Aunt Charlotte, the plump, capable aunt, was housekeeper, and was of a much more practical nature than the other “Granger girls,” as Hambro people knew them. Aunt Cassie actually had an attack of croup while Beth was in the house.
“And if you can beat that in August, I wish you’d tell me!” Molly exclaimed.
Aunt Cassie’s whole existence, it seemed, had been one series of coughs and colds. Aunt Cyril was very kind to Beth, but rather aloof. She could not wholly approve of a girl who did housework for her school tuition. Yet she was too sweet and lovable to snub her niece’s chum.

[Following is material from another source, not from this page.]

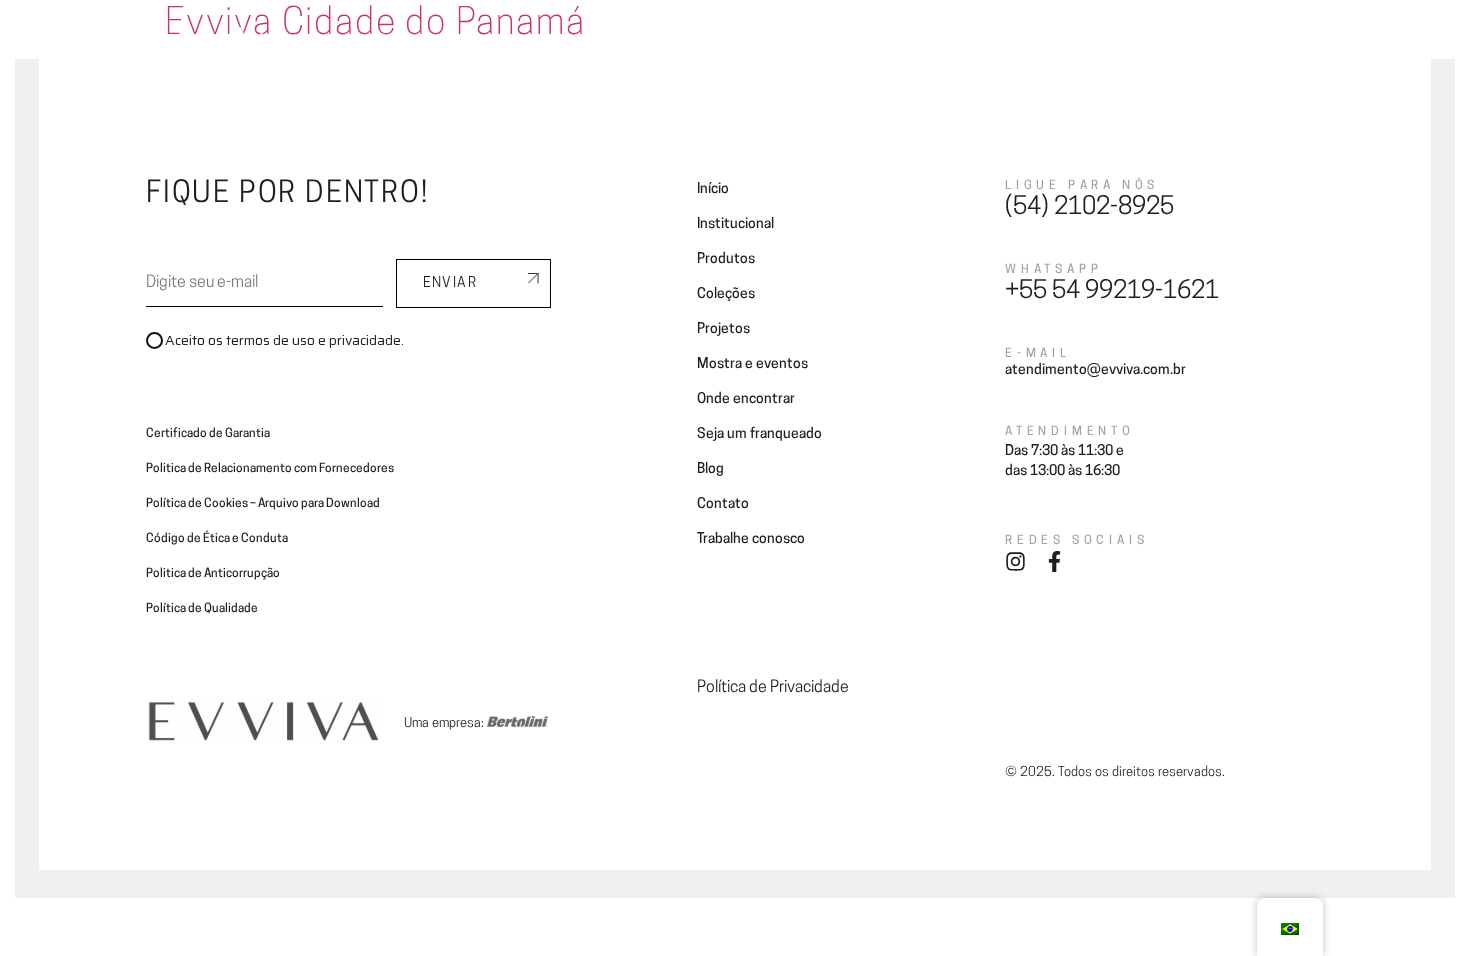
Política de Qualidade (202, 609)
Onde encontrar (786, 42)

“They are just the sweetest, lovingest dears that ever lived—all of them!” Beth Baldwin declared to her mother, when she returned from this visit. “And the house is full of cats—both living ones and those Jolly Molly has drawn. The aunts are too tender-hearted to have a single kitten drowned, or to destroy even one of Molly’s attempts at feline portraiture.”
Beth was not in Hudsonvale long this time. The semester would soon open at Rivercliff, and she took the boat again for the twenty-four hour journey up the river.

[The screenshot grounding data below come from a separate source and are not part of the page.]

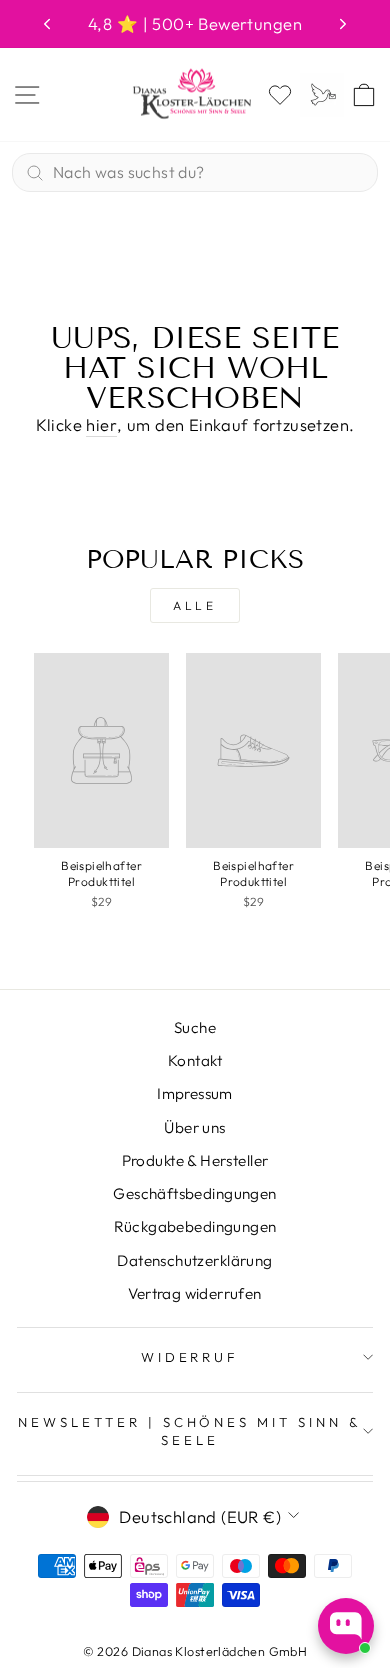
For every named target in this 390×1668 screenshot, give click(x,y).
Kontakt (195, 1060)
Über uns (194, 1127)
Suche (195, 1027)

Beth bade Larry good-bye the evening before she departed for school, and in full family assembled. The heart-high courage and happiness that had attended her first departure for school was lacking when the Water Wagtail left the Hudsonvale landing.
But Beth had many things to think of now that she had not dreamed of the year previous. She was much older, too—much more than a year older! And hers was not a nature that “hugged sorrow to its bosom.” She had too many plans for the future.
She wished to get to Rivercliff, get settled, and put out her “hospital” sign. Molly had painted a new one with an added line:
“First Aid to Lingerie”
She had counted on Mrs. Severn’s work as a solid asset for her school campaign. Arriving at Rivercliff on Friday, Saturday afternoon Beth called at Severn Lodge at her usual hour.